On Sat, Jul 28, 2018 at 2:02 AM Stas Malyshev <smalyshev@wikimedia.org> wrote:

> The top 1000
> is: https://docs.google.com/spreadsheets/d/1E58W_t_o6vTNUAx_TG3ifW6-eZE4KJ2VGEaBX_74YkY/edit?usp=sharing

This one is pretty interesting, how do I extract this data? It may be
useful independently of what we're discussing here.

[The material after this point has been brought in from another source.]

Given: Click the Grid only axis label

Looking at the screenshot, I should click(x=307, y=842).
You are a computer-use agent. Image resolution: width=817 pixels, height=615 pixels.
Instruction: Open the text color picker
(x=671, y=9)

This can be extracted from elastic using aggregations, to obtain a top1000 of the terms that do match P21= or P279 you can run this:
 curl -XPOST 'localhost:9200/wikidatawiki_content/_search?size=0&pretty' -d '{"aggs": {"item_usage": { "terms": { "field": "statement_keywords", "exclude": "P(31|279)=.*", "size": 1000 }}}}' > top1k.json

To obtain an approximation of the cardinality (unique terms) of a field:

curl -XPOST localhost:9200/wikidatawiki_content/_search?size=0 -d '{"aggs": {"item_usage": { "cardinality": { "field": "statement_keywords" }}}}'

Note that I used the spare cluster to run these.
As for Property usage I just realized that we the outgoing_link which contains a array like: 
outgoing_link": ["Q1355298","Q1379672","Q15241312","Q8844594","Property:P18","Property:P1889","Property:P248","Property:P2612","Property:P279","Property:P3221","Property:P3417","Property:P373","Property:P3827","Property:P577","Property:P646","Property:P910"],
We don't have doc values enabled for this one so we can't extract aggregations but if the list of terms is known it could be easily extracted by running X count queries where X is the number of possible possible properties.